Further, many AoRs have complained that the link sent to them for the hearing was being inactive and/or not getting connected. Initially, the Supreme Court was providing only one link per party, which meant either the AoR himself or the Senior Advocate could appear. However, subsequently, they have started issuing two links.
It is important to note that in the Supreme Court, there is a battery of junior counsel who are instrumental in drafting and preparing the matter. However, in view of the limited links being issued for the hearing, it is often the junior counsel who are unable to attend the hearing. It is therefore important that 3-4 links per party are issued so that the Senior Advocate, AoR, junior advocate, as well as the party can attend the hearing.

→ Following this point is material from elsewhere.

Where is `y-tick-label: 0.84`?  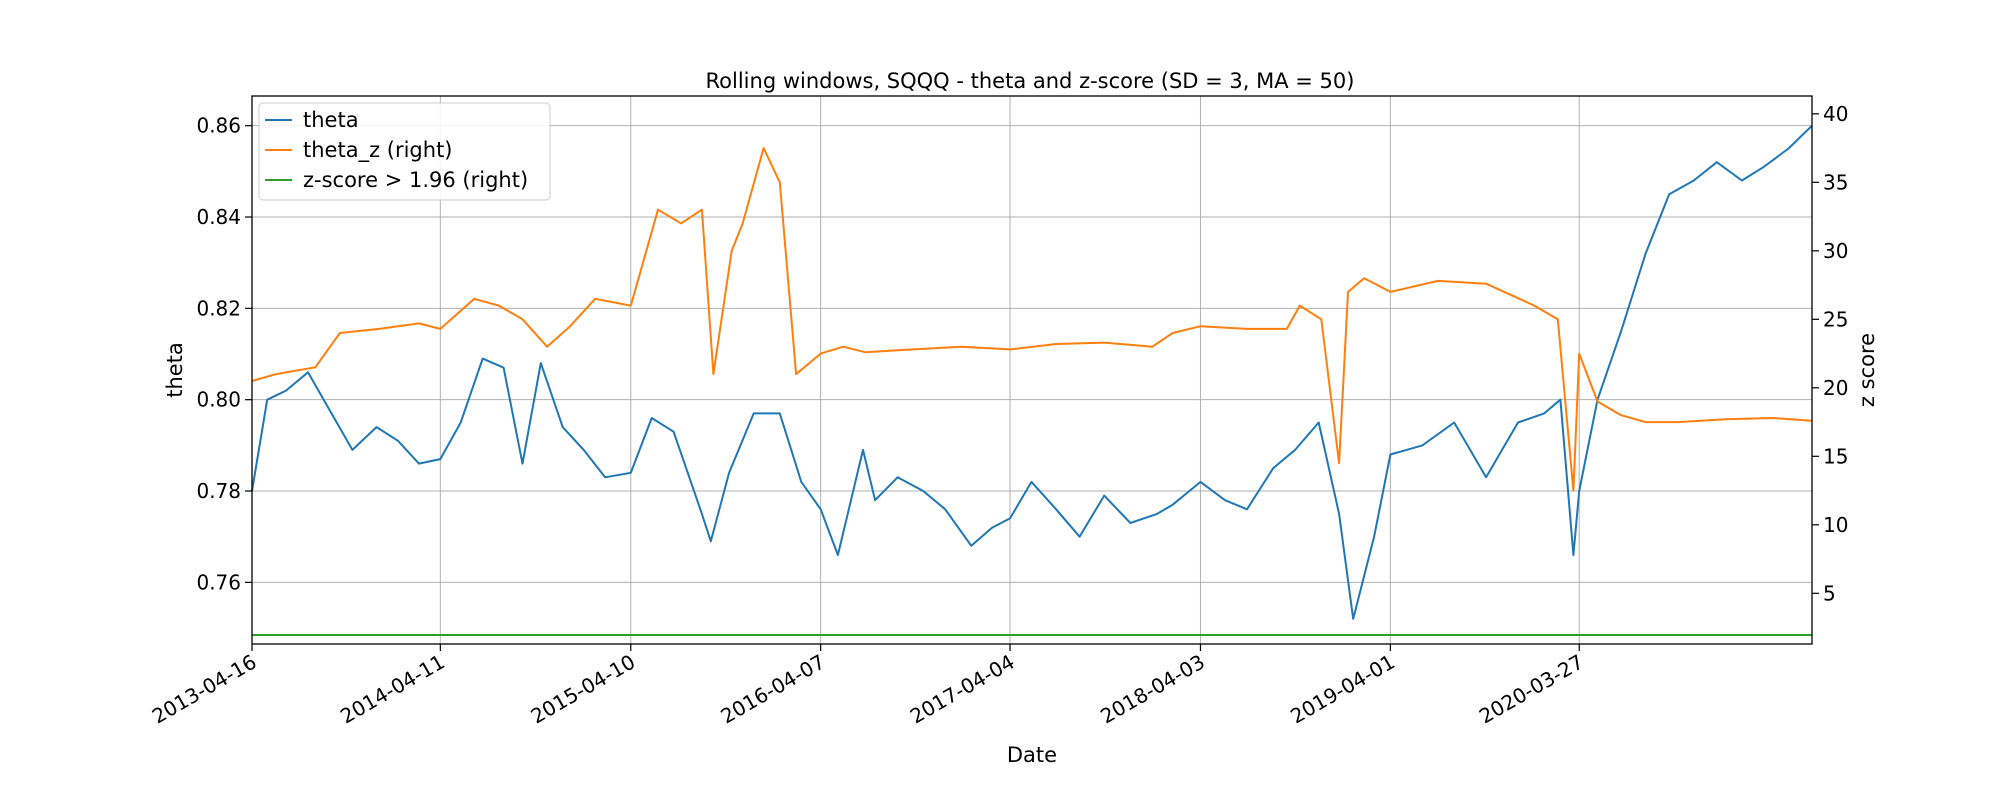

Apart from the above, some advocates have mentioned that when judges are discussing internally, the screen goes blank, leaving the advocates to wonder if their session has ended. Needless to say, these glitches will have to be resolved as we proceed to use and understand the system better.
Further, owing to the longstanding lockdown, it may be advisable to resume normal hearing of cases, if the advocates of both sides give their consent. This is similar to the system followed by the Supreme Court to hear matters in summer vacations. While the Supreme Court has already issued such a notification on April 18, the other courts are yet to follow suit.
In order to make the system stronger, it would be advisable to keep the option of e-filing and video conferencing hearing available even when the Courts assumes normal work and the lockdown is over. This will help the staff, the Bar, and the Bench to get used to the procedure, and will also help us understand its flaws and correct it.
While the benefits of video conferencing are many, it does require a substantial amount of training, discipline and some basic infrastructure, all of which can only be achieved if all stakeholders undertake together to achieve this milestone in the judicial administration system of the country.
The authors are advocates at the Supreme Court of India.